While banking industry commentators and economic analysts have the luxury of being able to demand affirmative action by banks in Ghana towards the financing needs of indigenous enterprise – as a means of accelerating the country’s economic growth and development and enhancing local living standards – the banks themselves have no such luxury. They are required to take credit decisions that ensure the safety of depositors funds and the optimization of shareholders investments and in Ghana today, the performance data indicates that both objectives are better achieved by lending to foreign owned enterprises rather than indigenously owned enterprises.
It is instructive that both types of enterprises operate in exactly the same business operating environment. This means that the difference in loan default rate emanates from either differences in management quality, differences in commitment to repay loans, or both.
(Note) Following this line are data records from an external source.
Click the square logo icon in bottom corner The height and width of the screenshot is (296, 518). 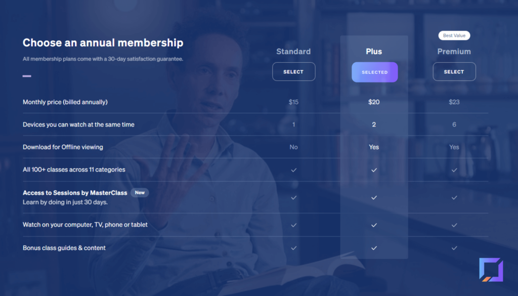pyautogui.click(x=491, y=270)
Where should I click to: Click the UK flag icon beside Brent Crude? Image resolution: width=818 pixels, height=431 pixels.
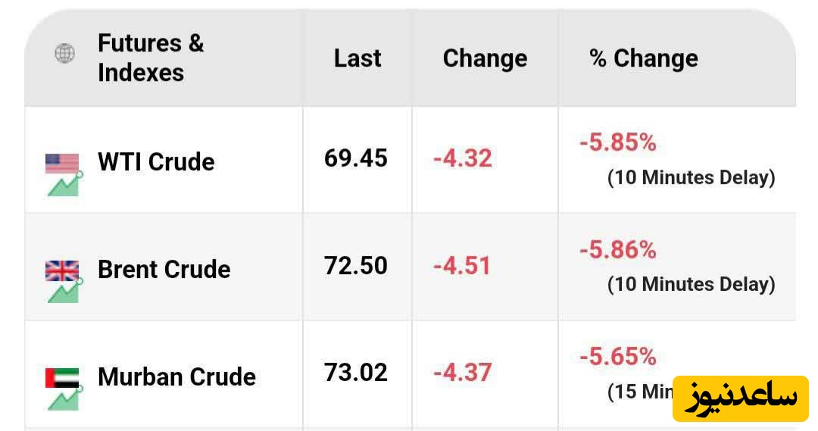point(62,270)
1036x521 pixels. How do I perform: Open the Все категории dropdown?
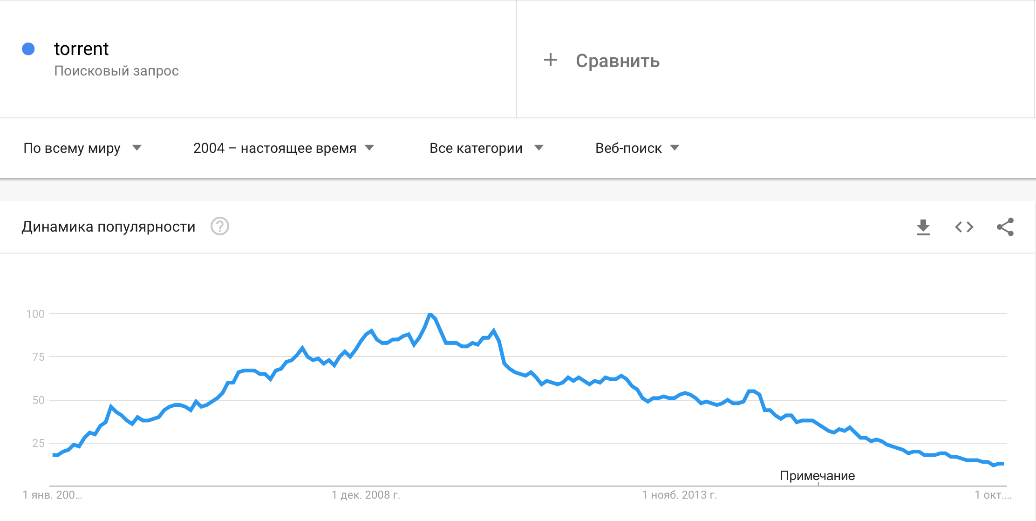(486, 148)
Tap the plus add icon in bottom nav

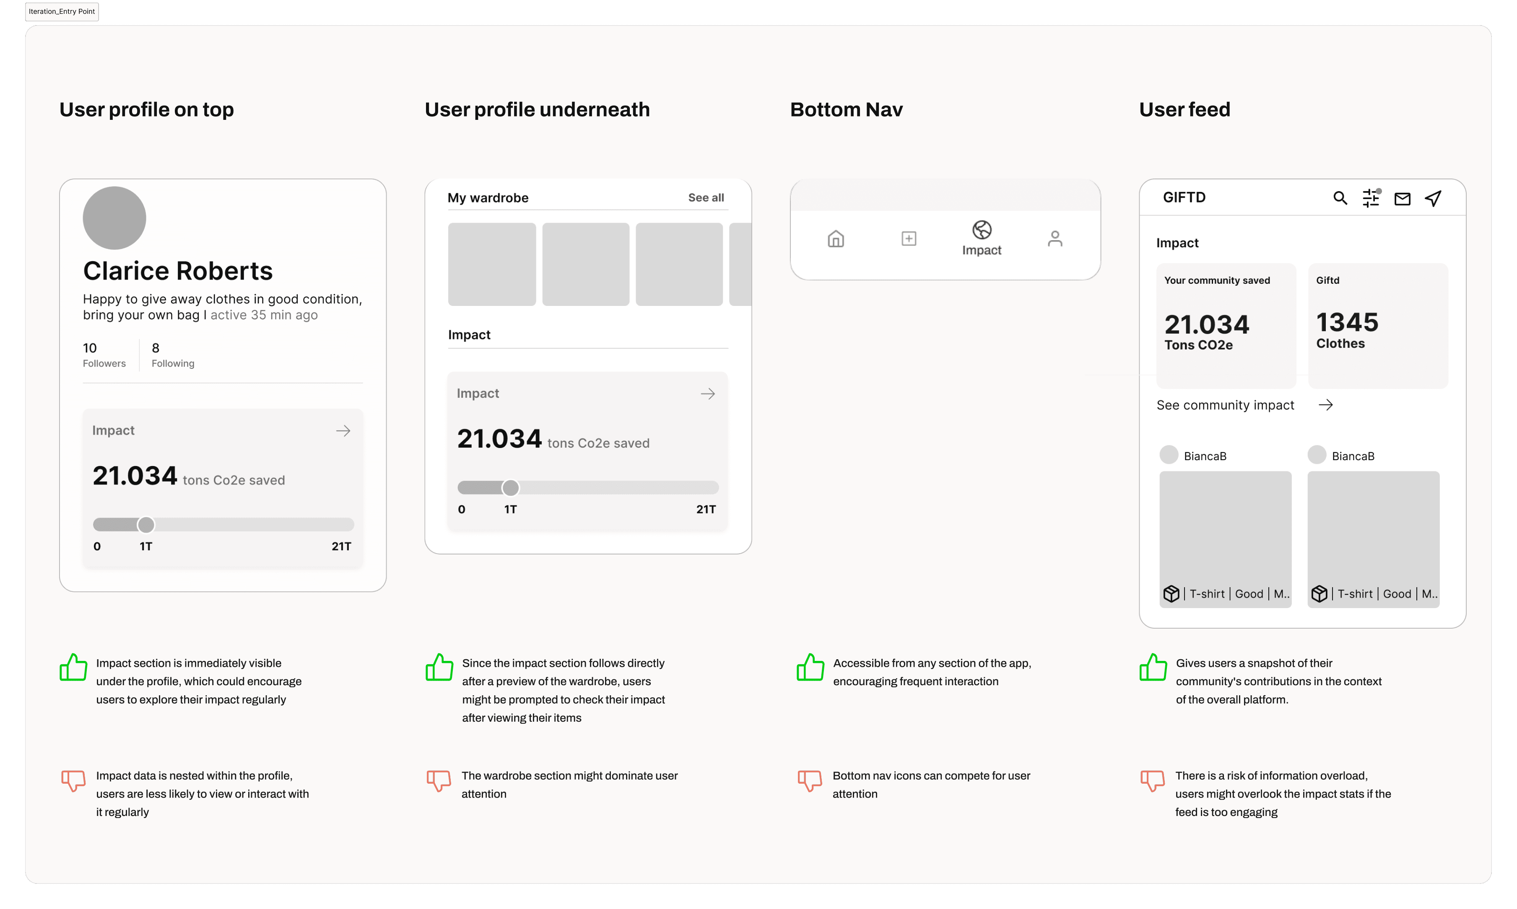[x=909, y=238]
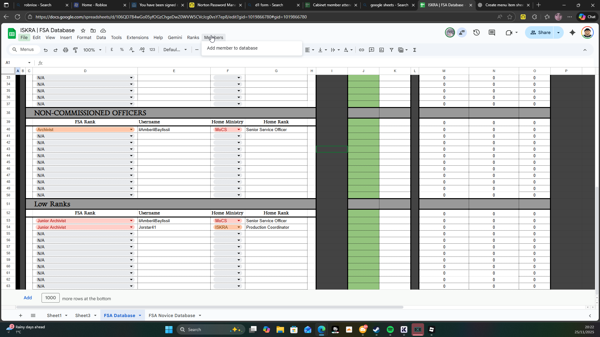Screen dimensions: 600x337
Task: Expand the ISKRA Home Ministry dropdown
Action: point(239,227)
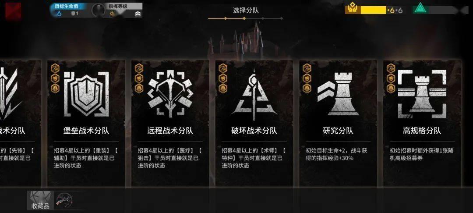Select the 远程战术分队 crossbow emblem

point(170,94)
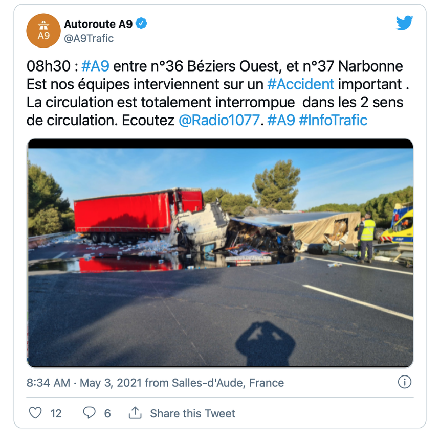This screenshot has height=447, width=440.
Task: Click the like count 12
Action: coord(56,413)
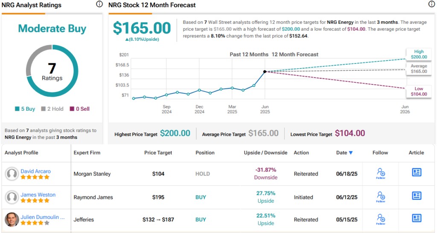The height and width of the screenshot is (233, 437).
Task: Click info icon beside 12 Month Forecast
Action: coord(431,4)
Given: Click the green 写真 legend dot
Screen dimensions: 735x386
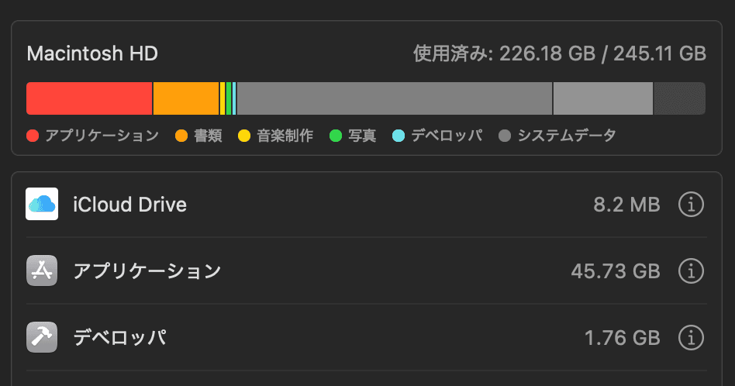Looking at the screenshot, I should (336, 136).
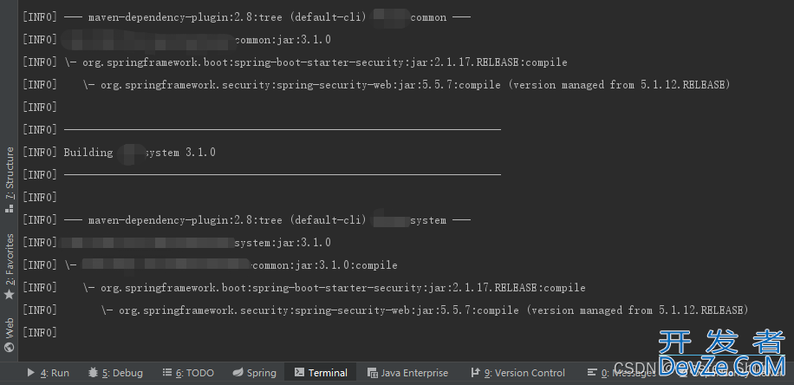The image size is (794, 385).
Task: Expand the Favorites side panel
Action: tap(10, 258)
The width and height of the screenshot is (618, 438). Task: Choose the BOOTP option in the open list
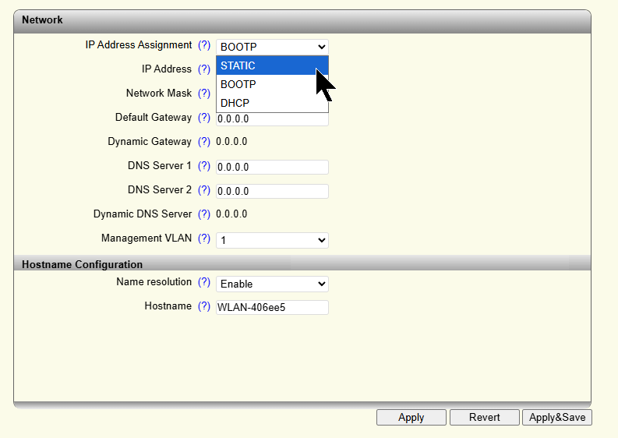pyautogui.click(x=265, y=84)
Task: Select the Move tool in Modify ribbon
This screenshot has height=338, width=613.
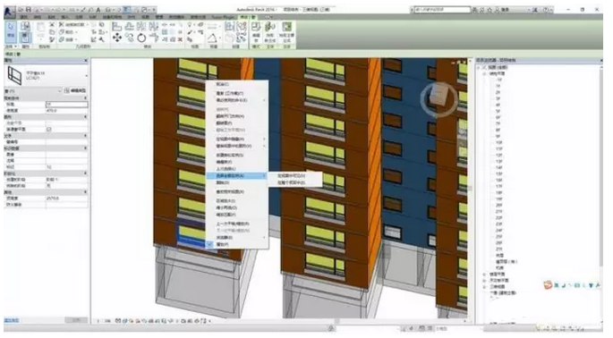Action: point(117,38)
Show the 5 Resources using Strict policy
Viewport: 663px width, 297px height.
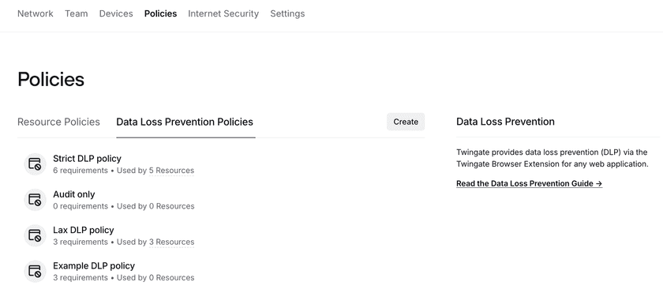pyautogui.click(x=171, y=171)
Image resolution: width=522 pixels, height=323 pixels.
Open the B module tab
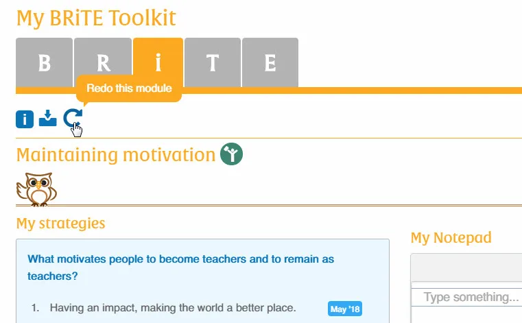pyautogui.click(x=44, y=63)
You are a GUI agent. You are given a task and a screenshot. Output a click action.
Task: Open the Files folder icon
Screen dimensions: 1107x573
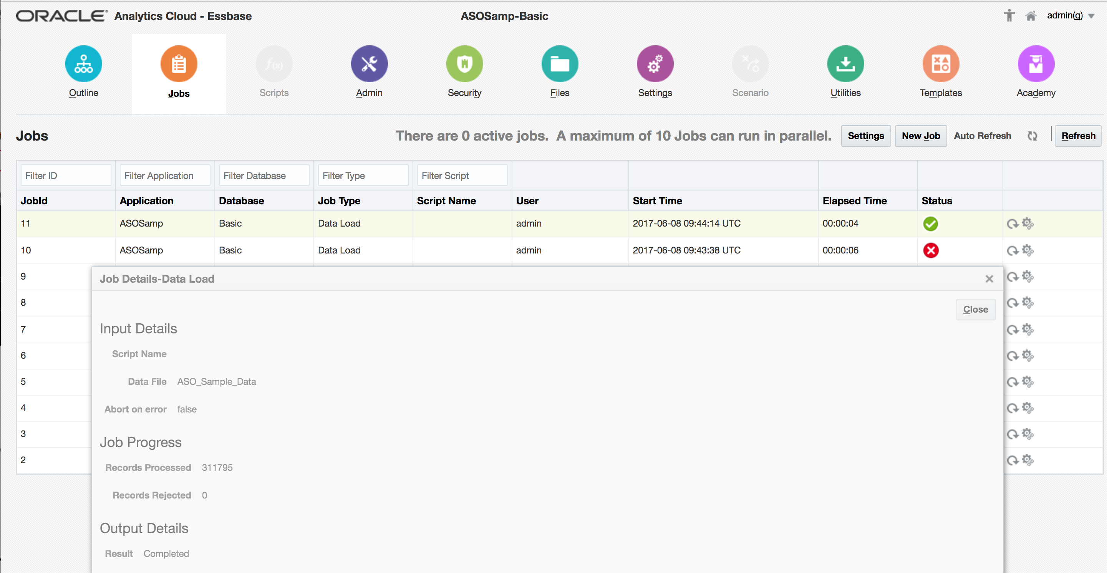560,64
Here, differing ownership and start up capital structures between indigenous and foreign owned enterprises are very instructive. The typical foreign owned enterprise comprises partners who put up most of their start up capital in the form of equity and who largely employ professionals in key positions. The typical indigenous enterprise on the other hand is family owned, relies inordinately on loan financing which in Ghana is prohibitively expensive, because entrepreneurs do not want partners and indeed go on to appoint family members to key positions even though they often are unfit.
This illustrates the fact that indigenous enterprises need to improve their corporate governance quality rather than just sit back and complain that foreign owned banks in particular discriminate against them. It is instructive that well managed indigenous enterprises that are not overleveraged get the loan financing they need. The rest should learn from them.
If they do not they will be left behind and even their complaints will no longer be held when they topple over the abyss due to inadequate financing to stay in business.